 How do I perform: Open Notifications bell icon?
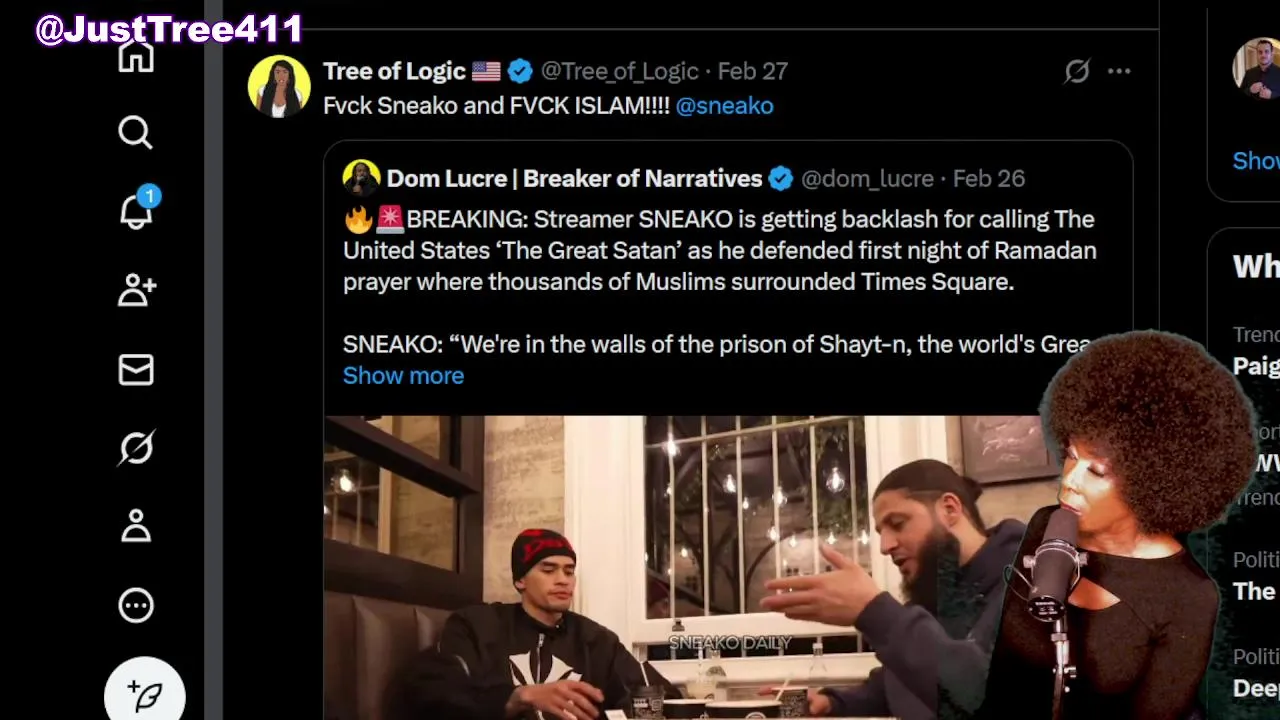coord(136,211)
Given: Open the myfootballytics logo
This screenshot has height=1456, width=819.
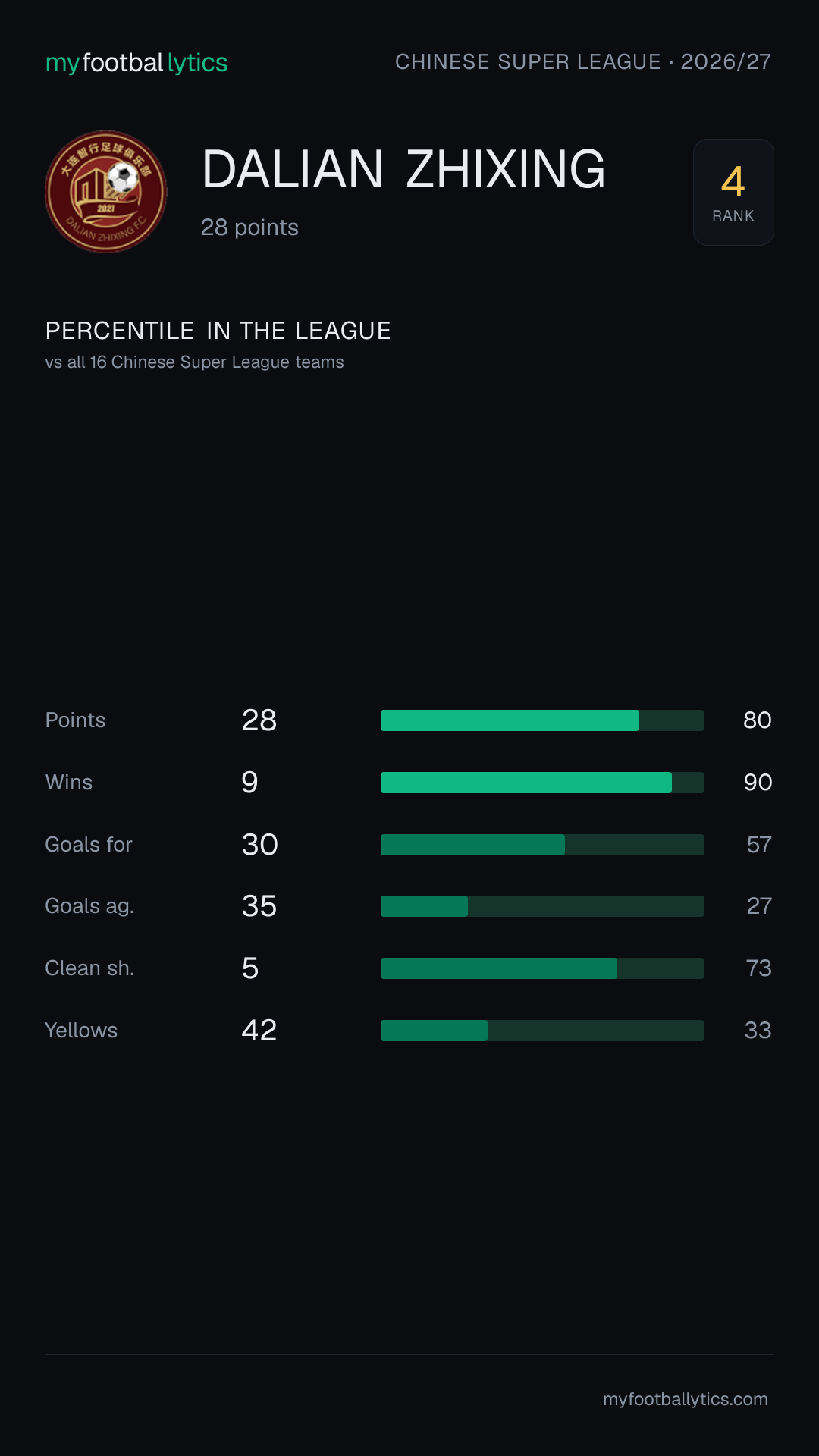Looking at the screenshot, I should tap(136, 62).
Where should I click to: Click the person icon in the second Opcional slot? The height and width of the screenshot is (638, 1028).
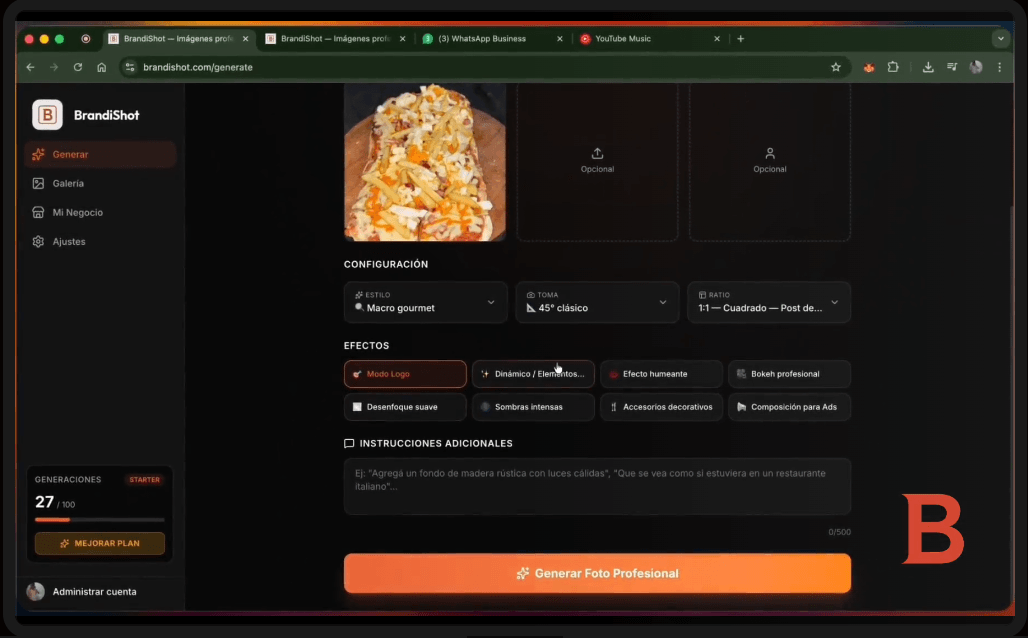769,154
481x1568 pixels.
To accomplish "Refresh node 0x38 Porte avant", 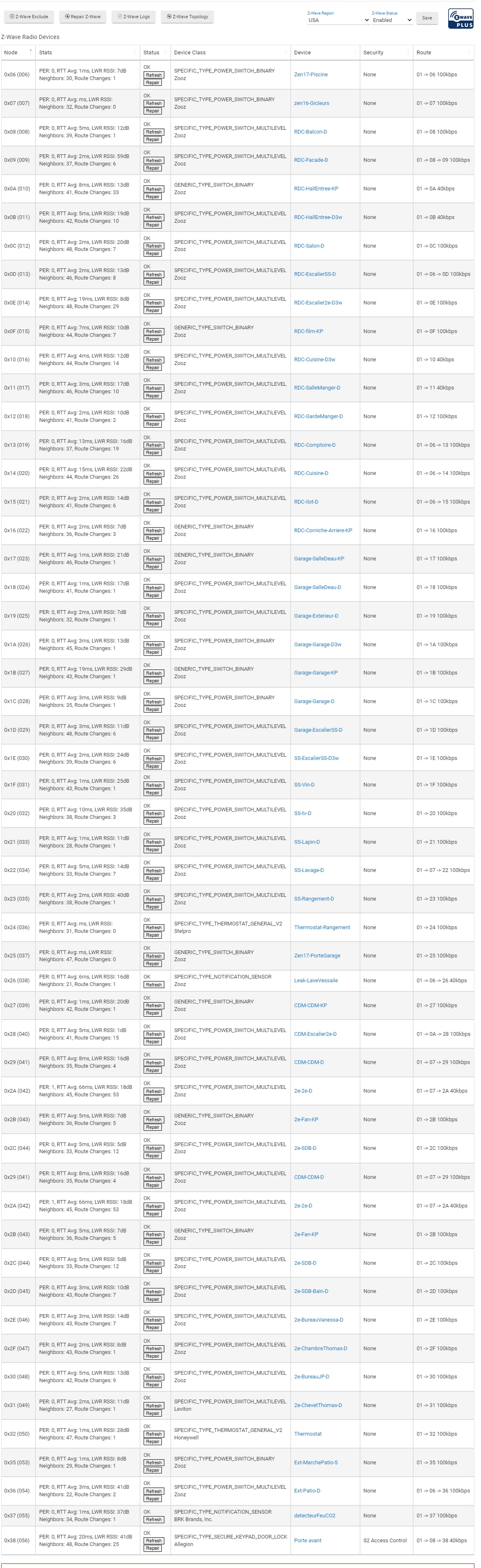I will (x=153, y=1541).
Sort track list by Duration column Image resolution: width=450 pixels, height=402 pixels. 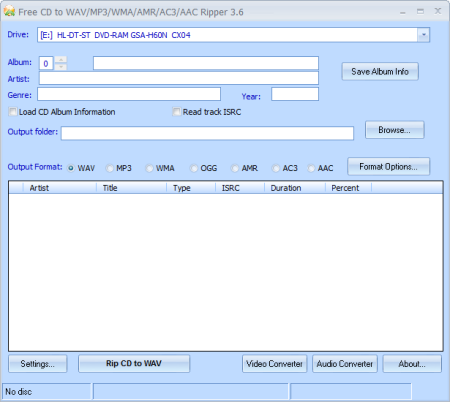click(295, 188)
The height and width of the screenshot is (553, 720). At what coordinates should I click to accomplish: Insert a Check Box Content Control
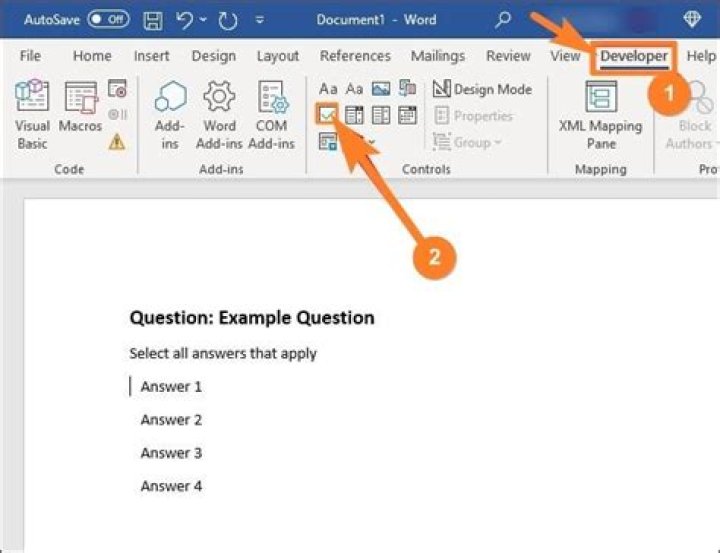coord(327,115)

=====

▶ _Problem details_
Restate word for word only the lines that run from the line holding "The height and width of the screenshot is (553, 720)." to the end of the data, both ends kept, leaving every picture out.

▶ _Finished exercise_
The height and width of the screenshot is (553, 720). At what coordinates should I click to accomplish: Insert a Check Box Content Control
coord(327,115)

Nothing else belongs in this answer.